I intend to keep writing of my journey through this rather strange time in my life, and for this planet. As soon as I know, I will share with you, what does and does not work to exorcise this bio-weapon from our bodies and take back some level of control of our lives.
If you think my writings are worthwhile, you can help me get more subscriptions and donations by sharing this article on other social media platforms, and by re-stacking this article in Substack Notes.
Or make a PayPal donation here to help with ongoing medical costs. Every little bit helps. The last donations, thank you, paid for a red light to help me find restful sleep and experimental nitric oxide gummies to see if increasing nitric oxide levels improves my overall health (it does). I now have a non-intrusive blood glucose monitor on the way and my second order of AgeMate, a supplement to support mitchondrial health and methylation.
This certainly gives food for thought and research. Time for that 23andme gene breakdown
NOTE FOR ME, FROM CAROLE SAVAGE OF THE MTHFR Gene Mutation Facebook group
SENSITIVE TO METHYL DONORS … I hope this helps to understand the connections
* … The MTHFR enzyme makes L-Methyl Folate.

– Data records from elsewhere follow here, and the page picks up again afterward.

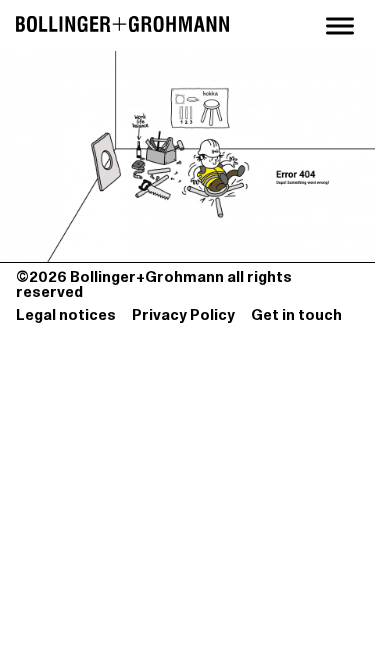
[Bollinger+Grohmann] (122, 25)
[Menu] (340, 26)
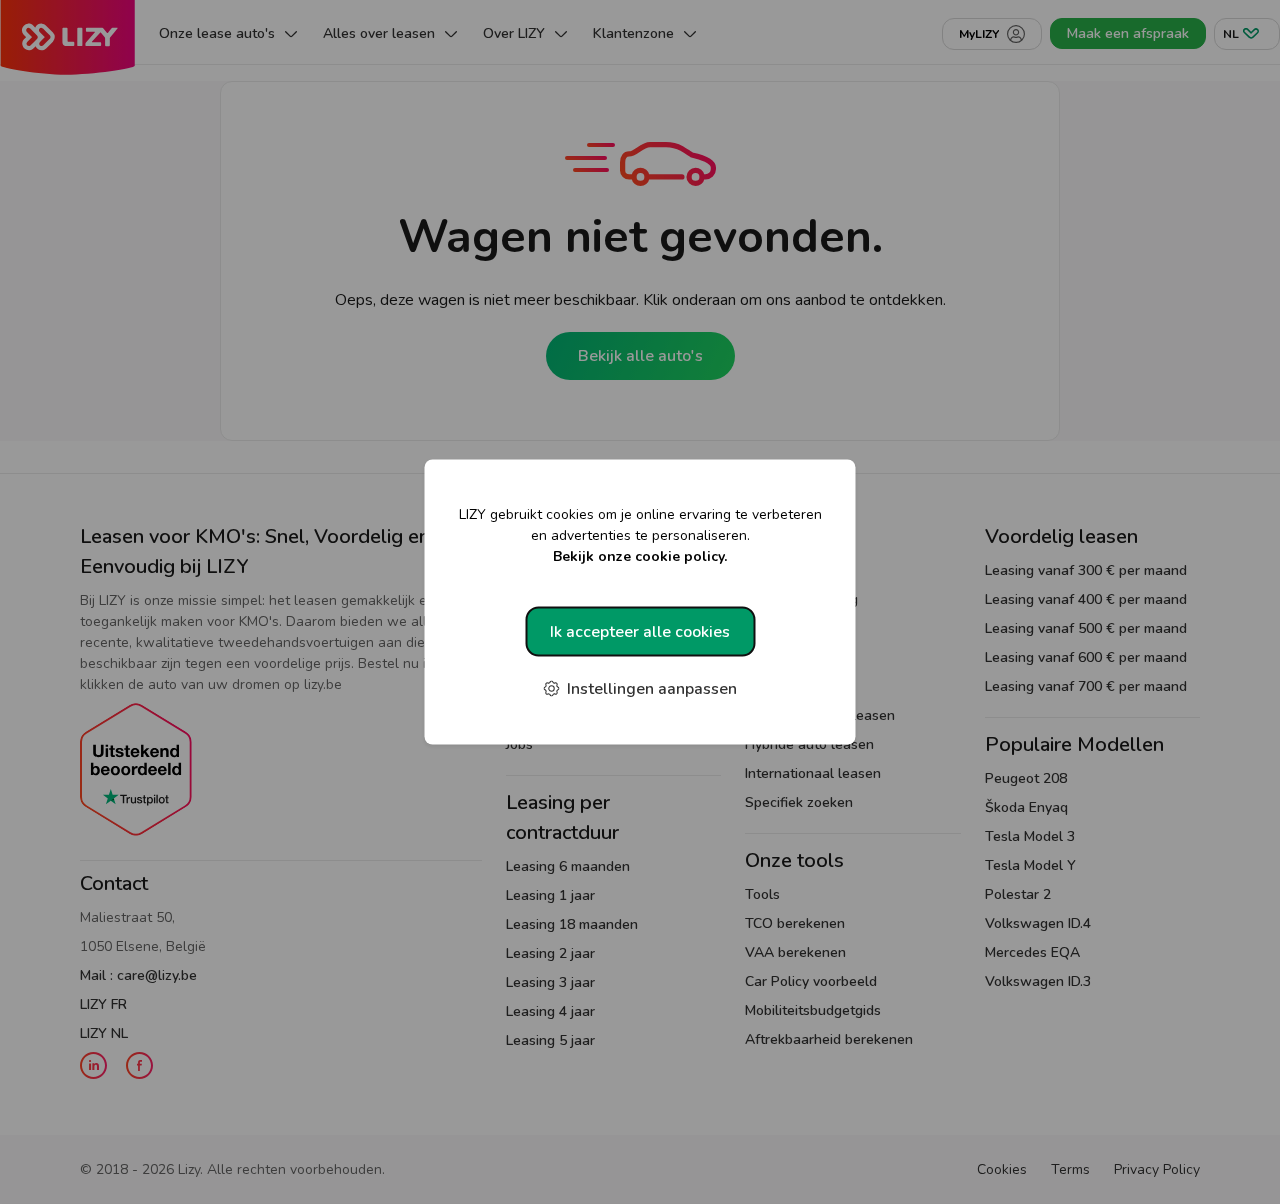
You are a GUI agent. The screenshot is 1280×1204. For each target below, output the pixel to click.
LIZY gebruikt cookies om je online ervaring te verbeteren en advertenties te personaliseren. (640, 535)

* … L-Methyl Folate donates its methyl group to make Methyl-B12.
* … Methyl B12 donates its methyl group to turn Homocysteine into Methionine.
* … Methionine is made into SAMe.
* … SAMe is the body's most important methyl donor of them all.
* … After SAMe gives away its methyl group what is left behind is SAH.
* … It is the SAH that blocks up the slow COMT enzyme and causes emotional upheaval.
* … To lower SAH I recommend that people who are bothered by too much SAH blocking up their COMT enzyme take NAD+
* … NAD+ is the redox cofactor for the enzyme SAHH {AHcy] which splits SAH in half.
* … When the SAH is lowered then the COMT enzyme is freed up to do its job properly.